Task details: Please return the entries verbatim, starting at their first line and stopping after the line that contains "click(x=74, y=44)", with both of those lines included.

Source data:
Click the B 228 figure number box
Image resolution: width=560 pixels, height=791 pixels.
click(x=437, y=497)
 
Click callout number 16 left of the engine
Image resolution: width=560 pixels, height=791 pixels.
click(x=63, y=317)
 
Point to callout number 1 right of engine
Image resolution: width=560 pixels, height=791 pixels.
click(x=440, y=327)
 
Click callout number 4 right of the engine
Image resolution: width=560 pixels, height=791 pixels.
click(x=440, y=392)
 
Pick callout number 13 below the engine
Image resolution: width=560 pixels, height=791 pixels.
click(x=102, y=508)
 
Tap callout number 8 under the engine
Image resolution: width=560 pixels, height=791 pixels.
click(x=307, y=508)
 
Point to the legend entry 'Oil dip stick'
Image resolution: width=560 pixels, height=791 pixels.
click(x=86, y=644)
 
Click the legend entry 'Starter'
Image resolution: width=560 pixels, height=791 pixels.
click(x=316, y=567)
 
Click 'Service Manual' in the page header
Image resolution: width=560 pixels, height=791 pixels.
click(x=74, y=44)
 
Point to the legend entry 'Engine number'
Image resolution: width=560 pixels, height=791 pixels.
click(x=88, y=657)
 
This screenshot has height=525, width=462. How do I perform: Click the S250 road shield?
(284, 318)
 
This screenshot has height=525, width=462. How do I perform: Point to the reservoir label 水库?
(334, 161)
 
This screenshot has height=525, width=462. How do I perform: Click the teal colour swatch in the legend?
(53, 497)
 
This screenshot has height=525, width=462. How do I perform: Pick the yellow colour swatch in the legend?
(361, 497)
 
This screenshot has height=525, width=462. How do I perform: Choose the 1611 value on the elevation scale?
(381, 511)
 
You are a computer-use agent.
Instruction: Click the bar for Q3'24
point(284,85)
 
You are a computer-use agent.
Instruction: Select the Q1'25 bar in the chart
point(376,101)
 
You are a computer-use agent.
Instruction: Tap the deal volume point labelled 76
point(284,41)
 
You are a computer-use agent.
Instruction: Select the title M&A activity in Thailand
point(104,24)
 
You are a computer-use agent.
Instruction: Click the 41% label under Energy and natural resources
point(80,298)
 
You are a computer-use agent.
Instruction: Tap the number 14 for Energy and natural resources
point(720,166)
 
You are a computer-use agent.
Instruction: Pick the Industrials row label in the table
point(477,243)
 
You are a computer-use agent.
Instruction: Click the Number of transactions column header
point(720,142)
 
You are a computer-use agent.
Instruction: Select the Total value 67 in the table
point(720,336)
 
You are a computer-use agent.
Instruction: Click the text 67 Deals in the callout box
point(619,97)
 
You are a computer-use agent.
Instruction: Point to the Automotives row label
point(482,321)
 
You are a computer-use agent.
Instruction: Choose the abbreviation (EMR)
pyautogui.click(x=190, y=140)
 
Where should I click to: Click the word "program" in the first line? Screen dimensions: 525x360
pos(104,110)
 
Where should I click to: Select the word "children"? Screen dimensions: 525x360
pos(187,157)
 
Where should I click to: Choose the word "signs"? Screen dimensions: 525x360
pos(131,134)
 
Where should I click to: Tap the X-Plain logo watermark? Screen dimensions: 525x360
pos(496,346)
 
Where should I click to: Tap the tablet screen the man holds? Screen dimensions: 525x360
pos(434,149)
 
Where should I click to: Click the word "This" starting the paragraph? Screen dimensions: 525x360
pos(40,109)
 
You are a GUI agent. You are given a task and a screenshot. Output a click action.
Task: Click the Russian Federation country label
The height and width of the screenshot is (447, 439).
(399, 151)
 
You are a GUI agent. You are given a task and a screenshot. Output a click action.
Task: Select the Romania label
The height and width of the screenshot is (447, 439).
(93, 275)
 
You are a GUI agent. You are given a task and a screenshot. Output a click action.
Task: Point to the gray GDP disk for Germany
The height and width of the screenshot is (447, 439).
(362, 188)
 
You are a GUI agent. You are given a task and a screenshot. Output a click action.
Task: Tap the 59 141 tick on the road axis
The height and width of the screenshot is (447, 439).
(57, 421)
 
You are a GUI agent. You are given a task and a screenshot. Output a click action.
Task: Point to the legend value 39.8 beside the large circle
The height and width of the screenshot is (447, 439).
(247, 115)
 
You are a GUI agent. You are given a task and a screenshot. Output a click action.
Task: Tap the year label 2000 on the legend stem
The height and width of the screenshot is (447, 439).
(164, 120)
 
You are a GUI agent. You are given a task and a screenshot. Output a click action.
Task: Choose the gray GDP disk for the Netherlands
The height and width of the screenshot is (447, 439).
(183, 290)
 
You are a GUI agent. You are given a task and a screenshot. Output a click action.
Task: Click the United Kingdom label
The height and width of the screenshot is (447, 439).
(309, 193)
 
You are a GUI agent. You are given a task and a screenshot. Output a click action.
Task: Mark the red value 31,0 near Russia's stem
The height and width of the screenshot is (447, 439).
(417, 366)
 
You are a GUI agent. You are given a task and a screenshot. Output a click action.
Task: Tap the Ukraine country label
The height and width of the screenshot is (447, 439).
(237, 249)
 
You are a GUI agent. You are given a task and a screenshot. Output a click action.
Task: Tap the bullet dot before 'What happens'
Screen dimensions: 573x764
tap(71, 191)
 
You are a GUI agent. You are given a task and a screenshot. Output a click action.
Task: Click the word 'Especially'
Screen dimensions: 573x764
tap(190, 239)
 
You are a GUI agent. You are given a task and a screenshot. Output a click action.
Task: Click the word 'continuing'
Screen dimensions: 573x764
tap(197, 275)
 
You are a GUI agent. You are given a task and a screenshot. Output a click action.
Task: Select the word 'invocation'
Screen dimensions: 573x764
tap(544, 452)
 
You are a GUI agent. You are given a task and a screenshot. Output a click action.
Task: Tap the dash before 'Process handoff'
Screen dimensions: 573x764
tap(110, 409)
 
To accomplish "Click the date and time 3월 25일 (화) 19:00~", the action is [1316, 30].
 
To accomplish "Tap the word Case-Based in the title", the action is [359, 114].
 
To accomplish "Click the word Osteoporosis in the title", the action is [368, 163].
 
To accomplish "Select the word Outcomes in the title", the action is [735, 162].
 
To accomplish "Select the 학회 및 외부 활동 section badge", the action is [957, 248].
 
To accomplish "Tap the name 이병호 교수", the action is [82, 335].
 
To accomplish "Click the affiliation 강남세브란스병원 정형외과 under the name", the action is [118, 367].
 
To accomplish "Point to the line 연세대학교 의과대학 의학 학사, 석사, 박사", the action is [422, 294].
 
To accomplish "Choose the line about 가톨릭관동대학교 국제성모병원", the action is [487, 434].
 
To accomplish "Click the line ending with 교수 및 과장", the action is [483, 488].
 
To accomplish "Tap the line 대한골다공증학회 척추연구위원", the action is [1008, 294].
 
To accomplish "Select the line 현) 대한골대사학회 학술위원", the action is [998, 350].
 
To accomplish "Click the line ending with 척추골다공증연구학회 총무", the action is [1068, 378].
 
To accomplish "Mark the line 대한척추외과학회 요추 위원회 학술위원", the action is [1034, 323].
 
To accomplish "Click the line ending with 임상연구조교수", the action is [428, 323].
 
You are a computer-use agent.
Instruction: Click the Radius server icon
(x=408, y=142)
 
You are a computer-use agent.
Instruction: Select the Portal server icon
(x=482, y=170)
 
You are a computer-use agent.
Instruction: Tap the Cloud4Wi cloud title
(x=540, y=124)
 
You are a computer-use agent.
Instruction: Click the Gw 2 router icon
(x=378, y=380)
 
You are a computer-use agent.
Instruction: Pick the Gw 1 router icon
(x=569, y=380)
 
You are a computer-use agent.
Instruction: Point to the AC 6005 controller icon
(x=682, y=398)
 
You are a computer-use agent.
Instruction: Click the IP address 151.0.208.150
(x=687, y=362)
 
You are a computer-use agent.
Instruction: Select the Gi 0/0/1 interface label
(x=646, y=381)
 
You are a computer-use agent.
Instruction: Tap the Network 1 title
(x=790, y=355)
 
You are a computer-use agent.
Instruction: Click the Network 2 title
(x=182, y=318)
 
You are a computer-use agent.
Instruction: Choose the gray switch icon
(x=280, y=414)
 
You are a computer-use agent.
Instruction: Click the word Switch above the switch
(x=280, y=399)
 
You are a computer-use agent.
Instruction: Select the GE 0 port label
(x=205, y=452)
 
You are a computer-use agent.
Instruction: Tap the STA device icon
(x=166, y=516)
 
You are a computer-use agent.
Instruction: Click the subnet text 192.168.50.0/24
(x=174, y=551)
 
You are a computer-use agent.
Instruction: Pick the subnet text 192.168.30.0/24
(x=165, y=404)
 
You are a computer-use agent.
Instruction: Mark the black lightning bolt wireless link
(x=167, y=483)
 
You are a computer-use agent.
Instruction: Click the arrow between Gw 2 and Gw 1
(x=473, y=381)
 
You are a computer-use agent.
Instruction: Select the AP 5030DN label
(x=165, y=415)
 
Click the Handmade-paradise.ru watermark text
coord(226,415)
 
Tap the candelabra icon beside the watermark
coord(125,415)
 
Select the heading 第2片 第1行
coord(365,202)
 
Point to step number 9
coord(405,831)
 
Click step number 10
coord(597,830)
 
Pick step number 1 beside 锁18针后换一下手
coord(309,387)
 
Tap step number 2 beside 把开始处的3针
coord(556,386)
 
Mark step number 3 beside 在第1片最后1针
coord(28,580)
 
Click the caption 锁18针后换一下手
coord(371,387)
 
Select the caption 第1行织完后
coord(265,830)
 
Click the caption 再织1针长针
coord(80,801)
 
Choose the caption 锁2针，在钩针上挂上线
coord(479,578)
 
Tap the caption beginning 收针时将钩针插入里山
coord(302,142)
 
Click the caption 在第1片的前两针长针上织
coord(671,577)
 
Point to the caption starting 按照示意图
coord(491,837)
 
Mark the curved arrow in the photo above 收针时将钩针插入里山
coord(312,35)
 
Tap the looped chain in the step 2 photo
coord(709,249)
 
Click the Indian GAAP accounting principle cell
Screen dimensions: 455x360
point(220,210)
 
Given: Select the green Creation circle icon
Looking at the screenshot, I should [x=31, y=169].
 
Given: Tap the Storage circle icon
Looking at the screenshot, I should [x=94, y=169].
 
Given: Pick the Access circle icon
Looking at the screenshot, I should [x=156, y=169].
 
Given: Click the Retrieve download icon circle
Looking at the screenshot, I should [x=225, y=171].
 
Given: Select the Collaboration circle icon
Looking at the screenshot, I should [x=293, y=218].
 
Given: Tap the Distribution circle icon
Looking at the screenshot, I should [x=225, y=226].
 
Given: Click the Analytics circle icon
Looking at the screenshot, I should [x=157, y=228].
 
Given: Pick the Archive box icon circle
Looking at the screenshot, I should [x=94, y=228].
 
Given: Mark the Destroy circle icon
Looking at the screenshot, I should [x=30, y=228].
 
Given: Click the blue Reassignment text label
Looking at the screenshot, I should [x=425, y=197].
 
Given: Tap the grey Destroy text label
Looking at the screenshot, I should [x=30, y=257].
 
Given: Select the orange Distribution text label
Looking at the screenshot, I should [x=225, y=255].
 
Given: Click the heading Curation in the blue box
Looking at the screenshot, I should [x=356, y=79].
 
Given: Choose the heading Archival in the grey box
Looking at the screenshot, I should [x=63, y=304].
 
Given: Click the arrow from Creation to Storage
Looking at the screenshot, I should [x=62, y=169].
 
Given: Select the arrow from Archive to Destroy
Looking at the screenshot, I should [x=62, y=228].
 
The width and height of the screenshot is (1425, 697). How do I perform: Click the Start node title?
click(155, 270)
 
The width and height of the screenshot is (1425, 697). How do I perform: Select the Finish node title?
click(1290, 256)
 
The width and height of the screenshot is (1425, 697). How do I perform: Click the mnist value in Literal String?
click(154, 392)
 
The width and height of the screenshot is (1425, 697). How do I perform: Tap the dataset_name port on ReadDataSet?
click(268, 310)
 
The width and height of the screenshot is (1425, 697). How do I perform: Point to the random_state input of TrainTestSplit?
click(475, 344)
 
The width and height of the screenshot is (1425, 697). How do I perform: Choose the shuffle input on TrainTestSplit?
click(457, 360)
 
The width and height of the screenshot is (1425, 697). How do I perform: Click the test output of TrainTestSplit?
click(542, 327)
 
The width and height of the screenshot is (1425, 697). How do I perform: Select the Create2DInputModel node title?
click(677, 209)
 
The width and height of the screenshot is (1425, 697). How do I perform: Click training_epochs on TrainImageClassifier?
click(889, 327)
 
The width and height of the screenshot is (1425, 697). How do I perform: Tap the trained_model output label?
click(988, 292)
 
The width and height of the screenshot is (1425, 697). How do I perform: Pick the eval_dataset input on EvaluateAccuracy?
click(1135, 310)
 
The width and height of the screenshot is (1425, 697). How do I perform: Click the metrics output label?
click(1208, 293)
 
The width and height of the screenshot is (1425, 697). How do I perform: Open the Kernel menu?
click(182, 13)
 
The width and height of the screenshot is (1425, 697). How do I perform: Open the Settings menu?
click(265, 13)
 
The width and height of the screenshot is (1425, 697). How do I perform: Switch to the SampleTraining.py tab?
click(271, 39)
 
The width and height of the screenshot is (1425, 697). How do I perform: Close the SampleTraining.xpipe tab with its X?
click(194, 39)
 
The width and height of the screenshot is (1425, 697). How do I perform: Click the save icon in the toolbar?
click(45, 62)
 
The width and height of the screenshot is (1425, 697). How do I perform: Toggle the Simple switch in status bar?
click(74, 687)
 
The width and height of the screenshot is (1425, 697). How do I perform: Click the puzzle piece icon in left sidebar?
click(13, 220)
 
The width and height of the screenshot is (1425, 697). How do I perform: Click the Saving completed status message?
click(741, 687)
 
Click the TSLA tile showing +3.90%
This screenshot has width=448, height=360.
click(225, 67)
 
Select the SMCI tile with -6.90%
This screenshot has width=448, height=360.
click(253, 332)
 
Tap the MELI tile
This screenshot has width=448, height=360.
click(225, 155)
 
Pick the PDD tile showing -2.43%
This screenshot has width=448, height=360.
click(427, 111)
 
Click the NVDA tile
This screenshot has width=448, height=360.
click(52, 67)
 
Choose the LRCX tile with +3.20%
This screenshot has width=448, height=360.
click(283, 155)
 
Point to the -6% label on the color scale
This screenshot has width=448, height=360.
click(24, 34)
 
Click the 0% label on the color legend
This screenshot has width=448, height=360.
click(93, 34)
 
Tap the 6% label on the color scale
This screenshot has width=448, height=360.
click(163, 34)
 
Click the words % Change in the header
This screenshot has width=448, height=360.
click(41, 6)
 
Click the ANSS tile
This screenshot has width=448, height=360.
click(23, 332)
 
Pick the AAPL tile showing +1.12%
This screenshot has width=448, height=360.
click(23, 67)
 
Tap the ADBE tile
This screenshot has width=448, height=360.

Output of the exercise:
Click the B 228 figure number box
Image resolution: width=560 pixels, height=791 pixels.
click(x=437, y=497)
 
Click callout number 16 left of the engine
Image resolution: width=560 pixels, height=791 pixels.
click(x=63, y=317)
 
Point to callout number 1 right of engine
Image resolution: width=560 pixels, height=791 pixels.
click(x=440, y=327)
 
Click callout number 4 right of the engine
Image resolution: width=560 pixels, height=791 pixels.
click(x=440, y=392)
 
Pick callout number 13 below the engine
Image resolution: width=560 pixels, height=791 pixels.
click(x=102, y=508)
 
Tap callout number 8 under the engine
Image resolution: width=560 pixels, height=791 pixels.
click(x=307, y=508)
 
Point to the legend entry 'Oil dip stick'
Image resolution: width=560 pixels, height=791 pixels.
click(x=86, y=644)
 
Click the legend entry 'Starter'
Image resolution: width=560 pixels, height=791 pixels.
click(x=316, y=567)
 
Click 'Service Manual' in the page header
Image resolution: width=560 pixels, height=791 pixels.
click(x=74, y=44)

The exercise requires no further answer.